In part one of WRIN.tv ‘s interview with Rick Betterley, the editor of the Betterley Report discussed the exposures small and medium-sized companies (SMEs) have to cyber-attacks. In part two he looks at the market dynamics at work for SME cyber coverage.
There is a lot of cyber insurance available at reasonable prices, according to Mr. Betterley. “Most cyber insurance is bought as a standalone policy…(or) through add-on to a policy that an SME is already buying”, such as a: BOP (Business Owners) policy, a professional liability policy or a technology E&O policy. Mr. Betterley warns SMEs to “be careful that the quality of the coverage is sufficient as coverage could be thinned out due to price, or the limits (could be) inadequate.

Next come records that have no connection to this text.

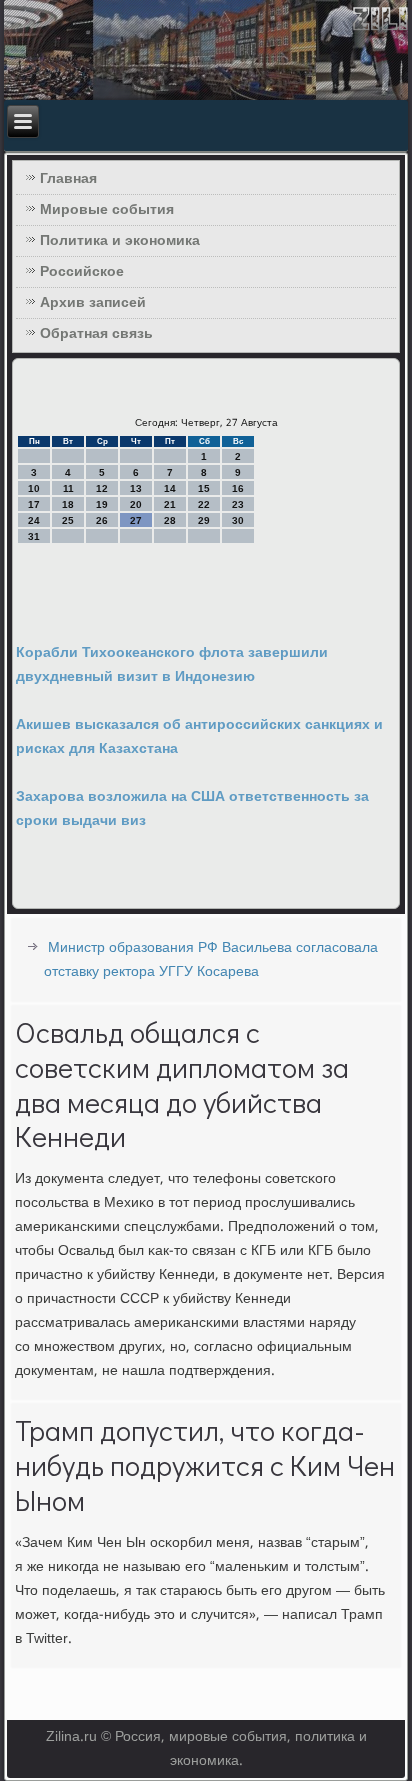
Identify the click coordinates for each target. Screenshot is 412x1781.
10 (34, 488)
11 (68, 488)
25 (68, 520)
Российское (82, 272)
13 (136, 488)
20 (136, 504)
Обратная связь (96, 334)
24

Mr. Betterley did not believe cost is a major factor in SMEs decision to purchase cyber insurance, but communication by the brokers is a “major impediment.” Mr. Betterley says brokers have “a hard time communicating what’s covered…how it’s covered.” This can affect the confidence of the insured, particularly given the technical nature of the coverage.
While there is potential to sell cyber insurance to SMEs, market penetration is very low, raising questions about profitably. “If hacking is as pervasive as it seems to be, how are insurance policies going to cover a high frequency event at a relatively low-cost?” According to Mr. Betterley, “that it is going to be difficult.”
Many cyber insurance policies come with value added risk management services that help the insured be more secure. Mr. Betterley believes, if these benefits are not included, it will be tough to meet the growth opportunity cyber insurance offers in the SME market.